There are still signs that the market could be entering a long-overdue pullback, which some analysts believe would be a healthy cool down.
The VIX, Wall Street’s fear gauge, has soared nearly 30% this week to the highest level since August.
The bond market is unnerving stock investors. The 10-year Treasury yield climbed above 2.7% on Monday to the highest level in nearly four years. Yields move in the opposite direction of price. While bond rates remain historically low, a rapid rise above 3% could spook Wall Street.

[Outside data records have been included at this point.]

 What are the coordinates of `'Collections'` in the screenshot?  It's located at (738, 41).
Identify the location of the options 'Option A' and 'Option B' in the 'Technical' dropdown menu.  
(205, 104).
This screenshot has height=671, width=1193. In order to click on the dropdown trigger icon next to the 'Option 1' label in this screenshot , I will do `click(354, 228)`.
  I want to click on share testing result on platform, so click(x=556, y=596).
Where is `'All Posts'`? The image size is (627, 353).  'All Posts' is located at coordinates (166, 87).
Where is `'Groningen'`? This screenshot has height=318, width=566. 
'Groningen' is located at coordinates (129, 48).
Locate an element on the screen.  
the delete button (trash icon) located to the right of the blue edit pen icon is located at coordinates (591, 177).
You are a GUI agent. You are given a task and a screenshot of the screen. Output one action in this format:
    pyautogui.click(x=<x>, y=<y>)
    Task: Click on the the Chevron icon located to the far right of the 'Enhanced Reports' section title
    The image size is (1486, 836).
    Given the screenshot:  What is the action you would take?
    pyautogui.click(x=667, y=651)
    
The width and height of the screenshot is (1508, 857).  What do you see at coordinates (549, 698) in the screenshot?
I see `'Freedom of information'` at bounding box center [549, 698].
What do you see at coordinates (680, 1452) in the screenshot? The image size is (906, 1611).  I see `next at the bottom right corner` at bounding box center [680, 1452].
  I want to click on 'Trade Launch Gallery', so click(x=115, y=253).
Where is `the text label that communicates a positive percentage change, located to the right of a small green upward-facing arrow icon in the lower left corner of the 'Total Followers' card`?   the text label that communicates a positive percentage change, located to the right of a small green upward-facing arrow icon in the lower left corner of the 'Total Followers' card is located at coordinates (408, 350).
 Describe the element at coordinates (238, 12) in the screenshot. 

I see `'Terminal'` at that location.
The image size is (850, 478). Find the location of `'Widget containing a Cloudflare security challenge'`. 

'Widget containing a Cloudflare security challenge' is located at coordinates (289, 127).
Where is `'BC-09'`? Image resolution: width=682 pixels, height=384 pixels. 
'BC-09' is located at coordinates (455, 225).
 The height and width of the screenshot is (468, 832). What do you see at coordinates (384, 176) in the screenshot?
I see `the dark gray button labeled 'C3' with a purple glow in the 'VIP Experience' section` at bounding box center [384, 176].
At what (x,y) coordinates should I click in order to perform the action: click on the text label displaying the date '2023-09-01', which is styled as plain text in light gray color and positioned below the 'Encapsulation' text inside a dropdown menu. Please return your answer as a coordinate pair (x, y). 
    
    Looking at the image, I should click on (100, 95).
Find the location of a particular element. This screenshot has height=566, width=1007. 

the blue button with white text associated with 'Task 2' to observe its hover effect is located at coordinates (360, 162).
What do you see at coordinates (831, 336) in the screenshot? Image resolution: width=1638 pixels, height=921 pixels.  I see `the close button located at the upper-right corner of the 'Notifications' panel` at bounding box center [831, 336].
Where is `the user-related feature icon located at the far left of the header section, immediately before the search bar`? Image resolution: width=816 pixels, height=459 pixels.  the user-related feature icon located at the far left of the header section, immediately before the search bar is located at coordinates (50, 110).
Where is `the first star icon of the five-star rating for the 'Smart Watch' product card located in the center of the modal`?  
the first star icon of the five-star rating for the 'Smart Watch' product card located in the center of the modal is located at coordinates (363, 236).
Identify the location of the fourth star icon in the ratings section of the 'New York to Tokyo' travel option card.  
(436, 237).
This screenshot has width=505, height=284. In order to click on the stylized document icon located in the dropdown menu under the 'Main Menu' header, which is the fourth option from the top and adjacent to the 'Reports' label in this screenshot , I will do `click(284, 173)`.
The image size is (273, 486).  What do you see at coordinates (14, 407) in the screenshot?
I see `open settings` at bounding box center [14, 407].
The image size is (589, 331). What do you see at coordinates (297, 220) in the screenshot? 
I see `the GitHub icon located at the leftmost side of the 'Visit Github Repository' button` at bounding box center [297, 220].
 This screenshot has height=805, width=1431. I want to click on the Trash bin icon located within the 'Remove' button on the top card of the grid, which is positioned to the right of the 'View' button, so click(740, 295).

Crossing the 3% level “may, or may not, send global risk sentiment into a funk,” according to Societe Generale fixed income strategist Kit Juckes. He noted that’s what happened in 2013 when stocks and bonds tanked during the infamous “taper tantrum.”
“My gut sense is that the world won’t end just because we reach some magic level in the bond market,” Juckes wrote in a report on Tuesday.
Yet Wall Street is watching very closely because historically low rates have forced investors for years to seek out returns in risky stocks. Higher rates could lead investors to conclude that stocks aren’t worth gambling on, especially at these levels.
The other worry is that inflation and stronger growth could force the Federal Reserve to speed up its interest rate hikes, lifting bond yields even higher. The Fed begins a two-day policy meeting in Washington Tuesday.
“We have become an asset price dependent economy and one addicted to artificially low rates,” Bleakley Advisory Group’s Peter Boockvar wrote in a note Tuesday.